Meet the incredible Salima Hashmi, an acclaimed Pakistani artist, cultural writer, painter and women’s and anti – nuclear weapon activist.
Born the eldest daughter of the legendary poet Faiz Ahmed Faiz, and a professor of art for thirty years at the National College of Arts in Lahore, Salima Hashmi is currently the dean of the School of Visual Arts at Beaconhouse National University in Lahore.
Believing that “male writers have neglected the history of Pakistan’s women”, she took on a monumental task: writing and recording the life and work of female artists in Pakistan in her book Unveiling the Visible: Lives and Works of Women Artists of Pakistan.

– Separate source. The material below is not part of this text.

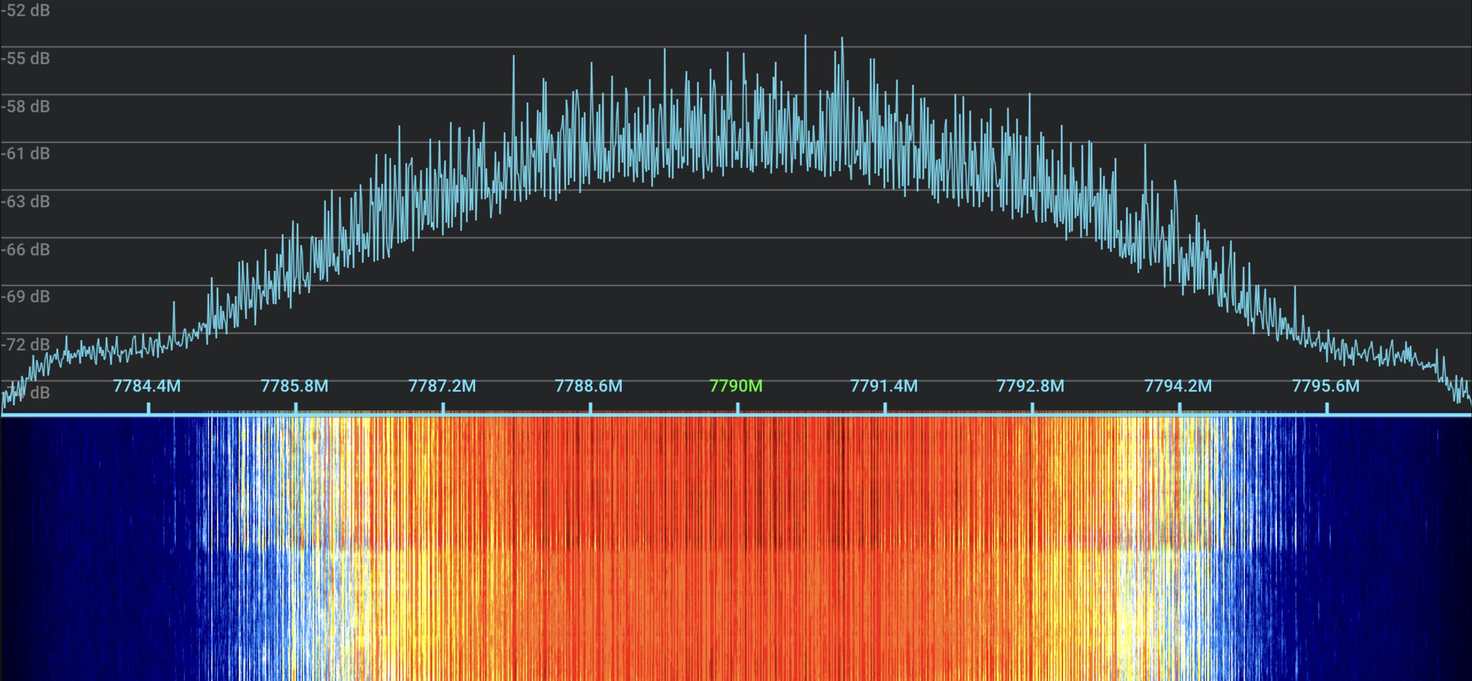Click the tick mark below 7784.4M
The width and height of the screenshot is (1472, 681).
pos(149,408)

The publication includes a never before published manifesto (1983) signed by 15 women artists who denounce the lack of freedom of expression of women artists under the Zia-ul-Haq regime, the Islamisation of Pakistani society, its intolerance and anti-progress stance.
Zia period is considered one of Pakistan’s most repressive era especially for women, implications of which are still prevalent in society today. Salima’s work focuses on the suffering of women in a highly patriarchal society especially under Zia-ul-Haq’s. Her paintings usually include abstract figures of women depicting their struggles. They are a reflection of Salima’s thoughts and feelings regarding the political and social uncertainties under which people of Pakistan have lived.
In 2008, during the Indian and Pakistani nuclear tests, she took a courageous stand against the race for arms. “It would have been so much more fruitful if all this energy had been used to produce food, build shelter for the needy and provide education and care for all,” she said.
A convinced pacifist, she works to bring Indo-Pakistani reconciliation by developing artistic projects that go beyond the two countries’ borders.